No sabemos hacerlo como conviene, por eso ¡precisamos contar, invocar, dejarnos
acompañar por el Espíritu en nuestras oraciones! Personal y comunitariamente.
Para orar "como conviene". Ven Espíritu Divino...
Jesús había comenzado su tarea hablando del
Reino y de la felicidad que él supone y que ya está presente (bienaventuranzas
y sermón del Monte). En la cabeza de la gente y de los mismos discípulos, había
muchos sueños, ideas y deseos sobre la acción de Dios en el mundo, alimentadas
a veces por los mismos profetas. Pero... después de un cierto tiempo... el
resultado es desalentador. No pasa lo que ellos esperaban con tanto anhelo.

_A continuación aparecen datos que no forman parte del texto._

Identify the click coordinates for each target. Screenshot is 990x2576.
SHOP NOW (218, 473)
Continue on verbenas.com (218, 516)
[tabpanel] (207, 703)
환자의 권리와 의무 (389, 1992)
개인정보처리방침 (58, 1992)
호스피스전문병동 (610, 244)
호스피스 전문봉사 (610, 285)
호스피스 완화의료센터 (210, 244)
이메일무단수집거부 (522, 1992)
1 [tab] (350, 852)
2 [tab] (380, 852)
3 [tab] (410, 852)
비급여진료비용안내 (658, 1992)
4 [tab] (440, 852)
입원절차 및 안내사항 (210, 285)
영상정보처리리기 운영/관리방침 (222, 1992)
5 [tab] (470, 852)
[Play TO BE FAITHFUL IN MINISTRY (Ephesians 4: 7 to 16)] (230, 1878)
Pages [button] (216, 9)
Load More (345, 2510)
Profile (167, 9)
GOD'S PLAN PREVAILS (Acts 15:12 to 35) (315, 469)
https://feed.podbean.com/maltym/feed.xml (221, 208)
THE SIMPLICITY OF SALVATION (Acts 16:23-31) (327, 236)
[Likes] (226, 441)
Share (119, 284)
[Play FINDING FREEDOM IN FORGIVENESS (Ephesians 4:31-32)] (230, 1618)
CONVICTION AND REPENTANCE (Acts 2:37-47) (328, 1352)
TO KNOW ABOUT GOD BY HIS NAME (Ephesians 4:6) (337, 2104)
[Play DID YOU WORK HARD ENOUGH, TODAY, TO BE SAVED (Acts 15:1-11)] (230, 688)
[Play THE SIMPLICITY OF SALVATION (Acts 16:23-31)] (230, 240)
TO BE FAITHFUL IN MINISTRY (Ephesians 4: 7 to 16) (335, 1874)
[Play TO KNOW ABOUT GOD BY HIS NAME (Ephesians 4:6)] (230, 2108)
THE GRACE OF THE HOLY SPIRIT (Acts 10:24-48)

¿Por qué? Aún más: ¿pueden ellos hacer algo para que las cosas mejoren?
Jesús quiere centrarles,
aclararles las cosas, invitarles a la responsabilidad, a la esperanza y a la
paciencia. Para ello se sirve de algunas parábolas. Resumiendo y subrayando:
- En el mundo, en la Iglesia y en
cada uno de nosotros conviven el bien y el mal. Todos tenemos sembrada semillas
buenas, pero un «enemigo» ha sembrado también cizaña. Y se nota que ambas
crecen juntas. ¿Hacemos una buena limpieza y quitamos estorbos para que el
resultado sea mejor? Pues no. No tenemos datos ni criterios suficientes para
actuar de jueces: tarea que sólo corresponde a Dios. Y de hacerlo, tendríamos
el riesgo de arrancar también lo bueno. El sembrador (como en la primera
lectura) prefiere seguir haciendo caer su lluvia sobre malos buenos... hasta el
momento de la siega... confiando incluso que las malas yerbas se «conviertan» y
produzcan frutos.
- En segundo lugar Jesús compara
el Reino no con los grandes cedros del Líbano, con un ciprés o algún otro árbol
majestuoso. Se sirve del humilde árbol de mostaza, que puede llegar a medir
hasta tres metros en el mejor de los casos, pero es pequeño. Sin embargo tiene
capacidad de acoger a todos los pájaros que busquen refugio. Es la grandeza de
lo pequeño. Desmonta así los deseos de grandeza, de grandiosidad, de triunfo
espectacular, de ser muchos, de arrasar con su poder. No son esos los caminos
de Dios. Sino crecer, desarrollarse y acoger a los hermanos que quieran
refugiarse en sus ramas. Han sido ésas
grandes tentaciones de la Iglesia de todos los tiempos. También de hoy. Pero no
por ser grandes, no por tener muchos recursos o buenos contactos y pactos, no
por ser muchos... se cumplen mejor los proyectos de Dios. Puede que todo lo contrario. Cuidar la
comunidad, las relaciones, la acogida, en cambio, sí que le importa al Señor.
Es lo que conviene ser.
- Por último, la parábola de la
«desproporción». Tres medidas de harina vendrían a ser 22 litros... menudo
pedazo de pan resulta con un poco de levadura. La masa es mucha, como el mundo,
y seguirá siendo masa... pero la presencia discreta y mínima, pero muy potente,
de la levadura, hace posible el pan para comer, lo cambia todo. Así también el
Reino, la comunidad cristiana, la Palabra de Jesús... «poca cosa», ni se ve, pero su tarea es que todo sea
distinto. Así ha sido (y todavía), por ejemplo, la presencia callada de la
Iglesia y de muchas personas buenas aliviando esta situación terrible del
coronavirus. Acompañando, ofreciendo comida, orando, dando refugio en sus
locales, y también esperanza. Sin hacer ruido, sin que se note, sin que una
inmensa mayoría se entere. Ha sido levadura. Es lo que tenía que ser, convenía actuar
así. Lo sabemos porque Jesús nos lo había dejado claro.